Bartleby: The perils of perfectionism
A backlash against the tyranny of high expectations
It is the world’s most tired interview question: what is your greatest weakness?
And Rishi Sunak, one of the two remaining candidates in the race to become Britain’s prime minister, gave the world’s most tired answer—perfectionism—when he was asked it at an online hustings earlier this month.
No interviewee would answer this question with an unambiguous negative (“stupidity”, say, or “body odour”).
Like all those who have reached for it before, Mr Sunak will have intended his reply to signal that his flaws are virtues, especially compared with the shambolic style of Boris Johnson’s outgoing government.
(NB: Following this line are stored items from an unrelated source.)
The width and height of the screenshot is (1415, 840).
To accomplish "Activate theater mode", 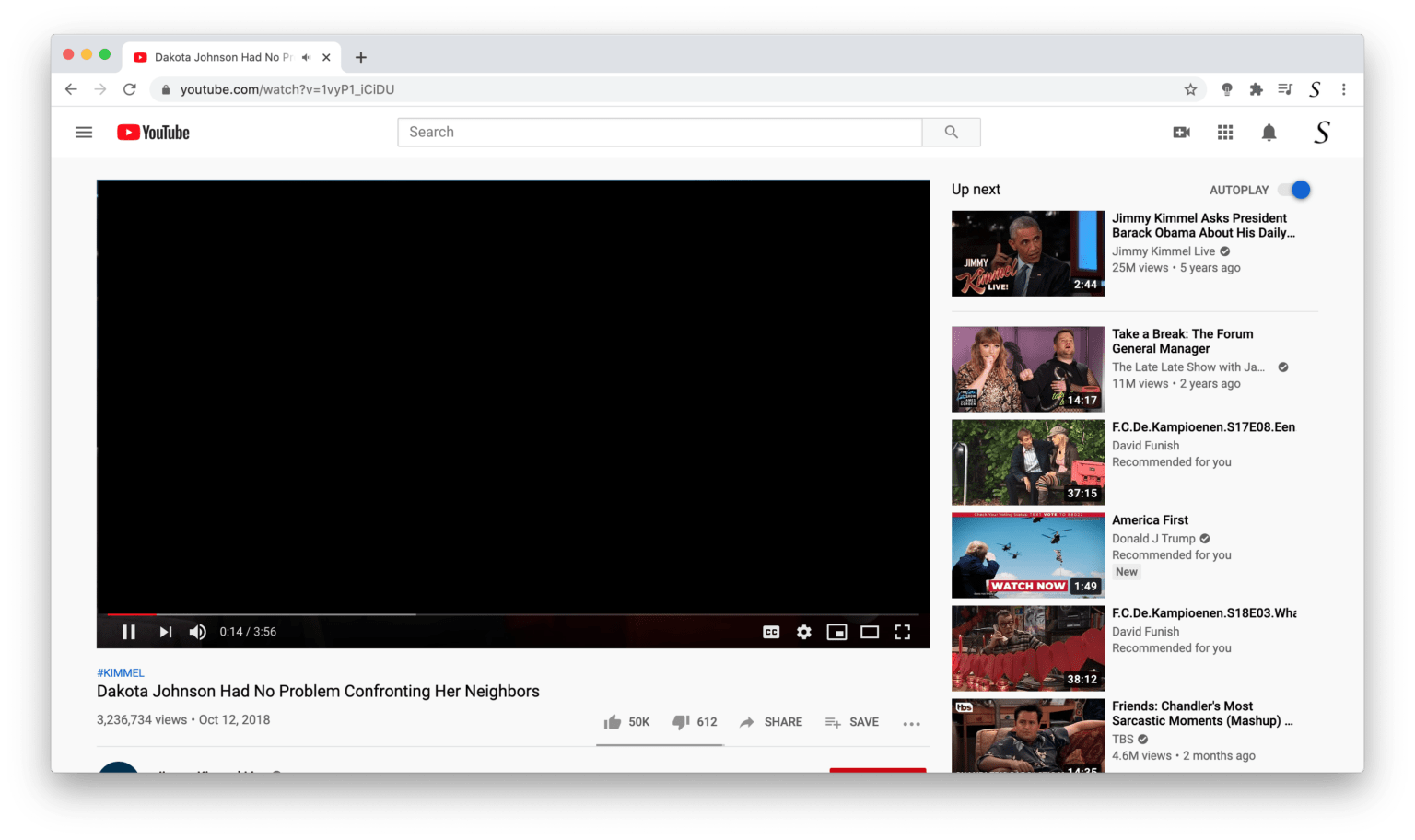I will tap(870, 632).
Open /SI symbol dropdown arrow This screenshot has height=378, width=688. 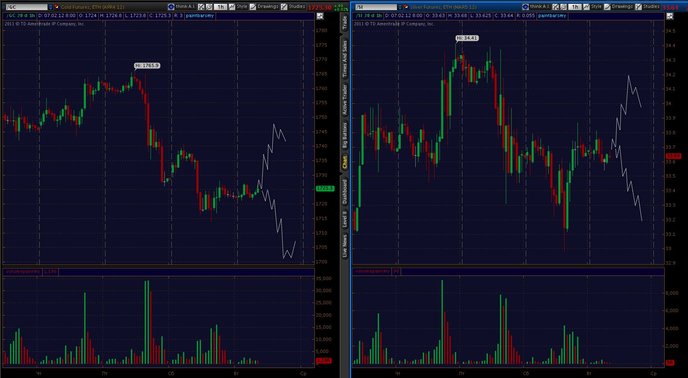(x=400, y=7)
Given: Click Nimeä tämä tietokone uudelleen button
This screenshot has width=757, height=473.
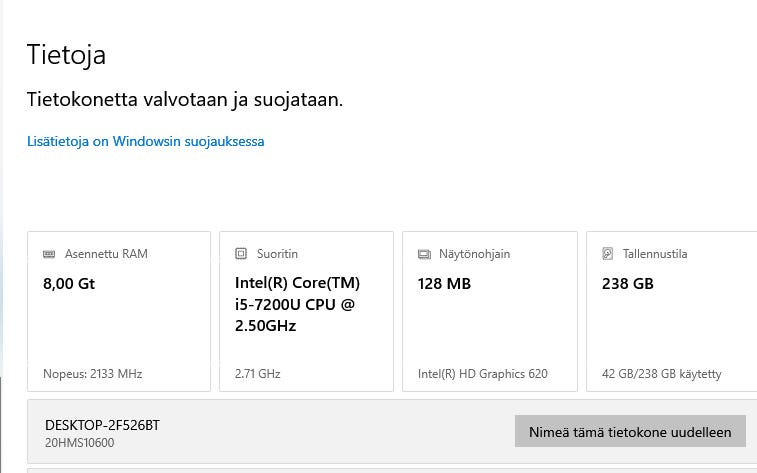Looking at the screenshot, I should click(630, 431).
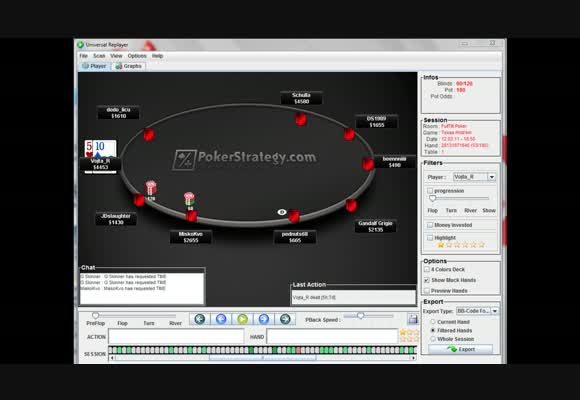The width and height of the screenshot is (580, 400).
Task: Step back one action with blue left arrow
Action: click(x=221, y=319)
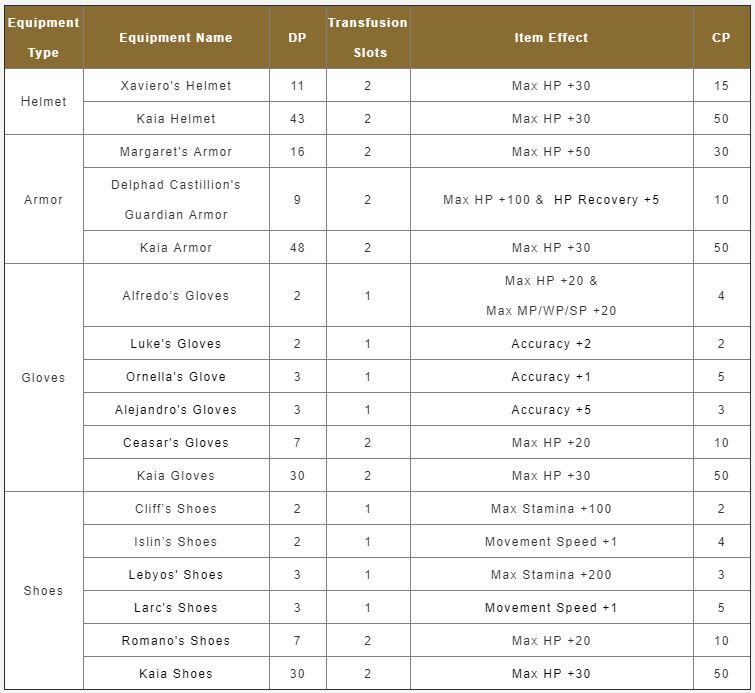Screen dimensions: 755x693
Task: Select the Helmet equipment type cell
Action: point(43,102)
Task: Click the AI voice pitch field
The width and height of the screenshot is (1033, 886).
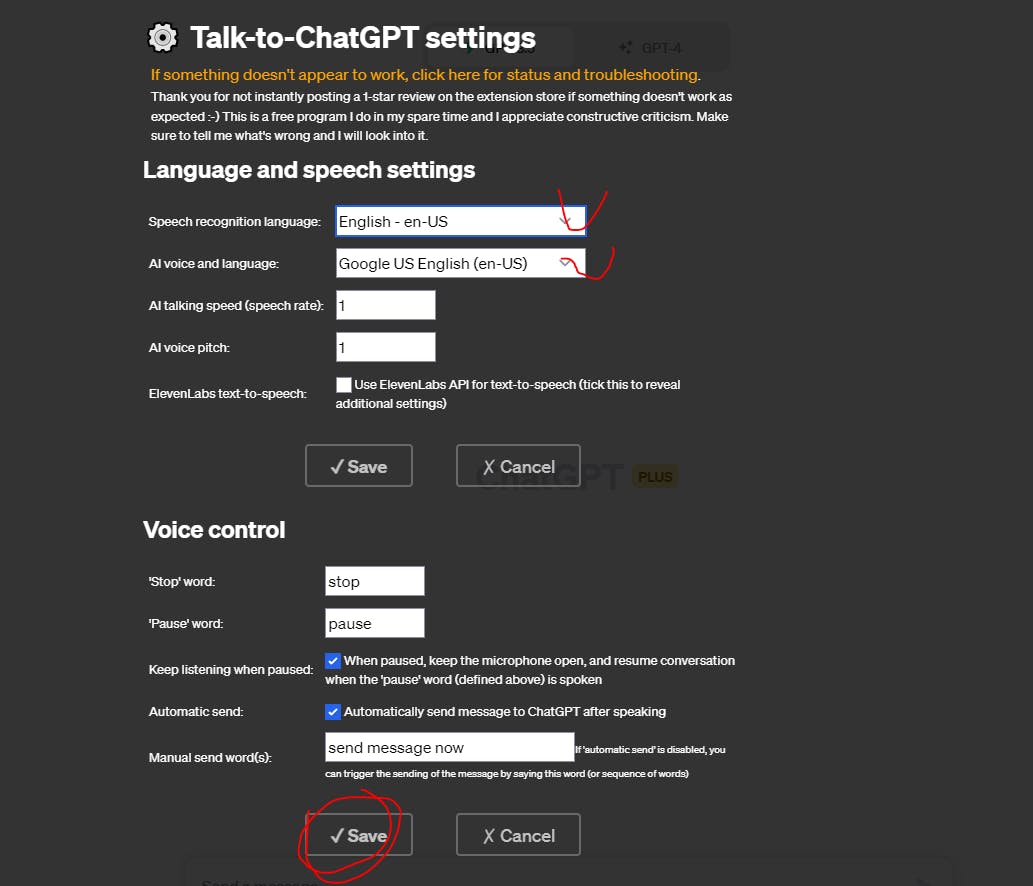Action: click(385, 347)
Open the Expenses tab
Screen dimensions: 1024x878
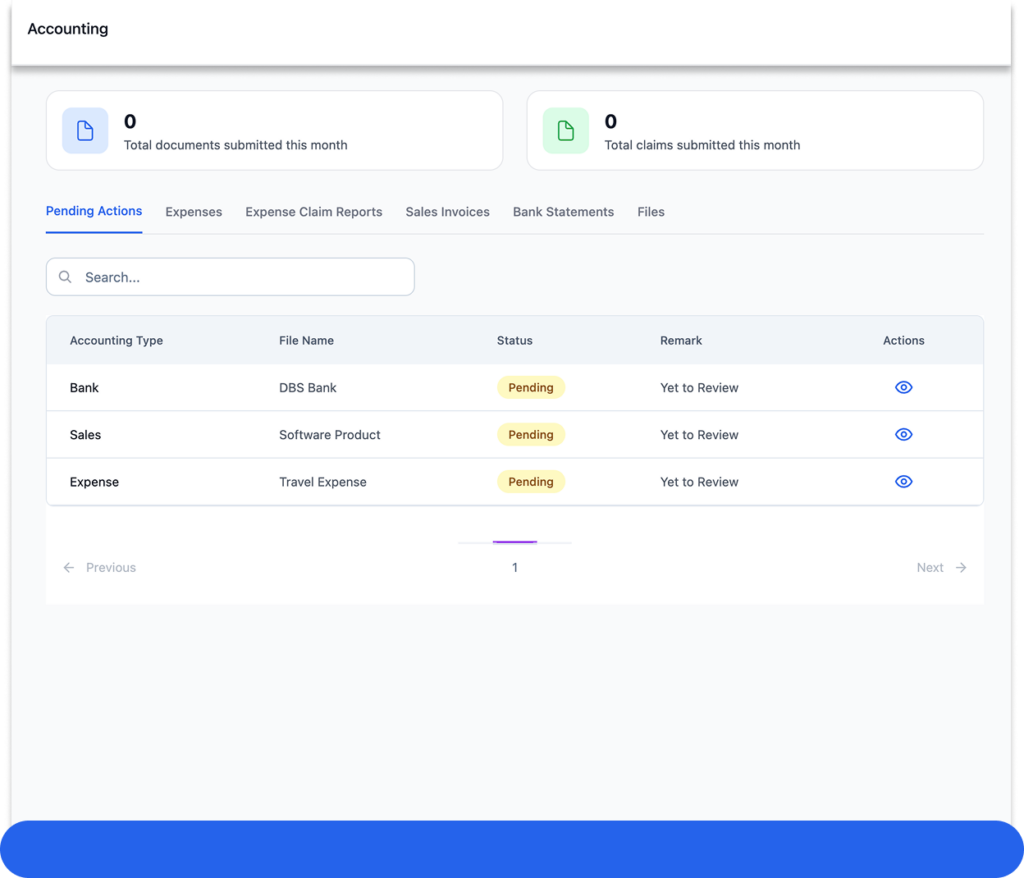coord(193,212)
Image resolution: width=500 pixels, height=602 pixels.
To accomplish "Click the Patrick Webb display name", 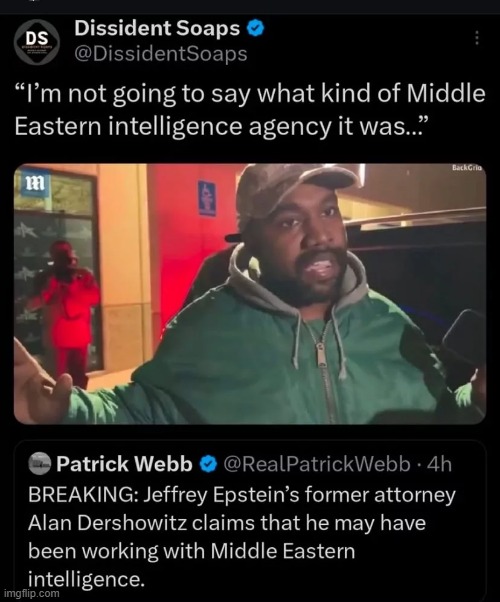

But this classic response is riskier than it once was.
In Mr Sunak’s case that is because the job of prime minister is largely to triage problems and make decisions at a relentless pace; even his supporters worry that his deliberative style would be a problem.
More generally, perfectionism is increasingly out of step with the ways that products are developed, employees are treated and workforces are organised.
Start with product development.
Lots of digital types embrace the concept of the minimum viable product (MVP), in which companies ship prototypes that can be refined, or indeed scrapped, on the basis of feedback from early adopters.
The essence of the MVP approach is anti-perfectionism: don’t procrastinate, don’t spend time sweating the tiniest details, get your product into users’ hands and see how it does.
Fussing about font sizes and nice-to-have features is a waste of time; the market will hone things for you, dispensing its judgments cumulatively and dispassionately.
A growing emphasis on employees’ well-being is another reason why perfectionism is out of favour.
The trait is on the rise: a study published in 2017 found that it had been steadily increasing among American, British and Canadian college students between 1989 and 2016 (before you blame Instagram, one big reason is rising parental expectations).
The tyranny of excessively high expectations is not good for you: a big literature review in 2016 concluded that perfectionism is associated with a string of mental-health disorders, from depression and burnout to stress and self-harm.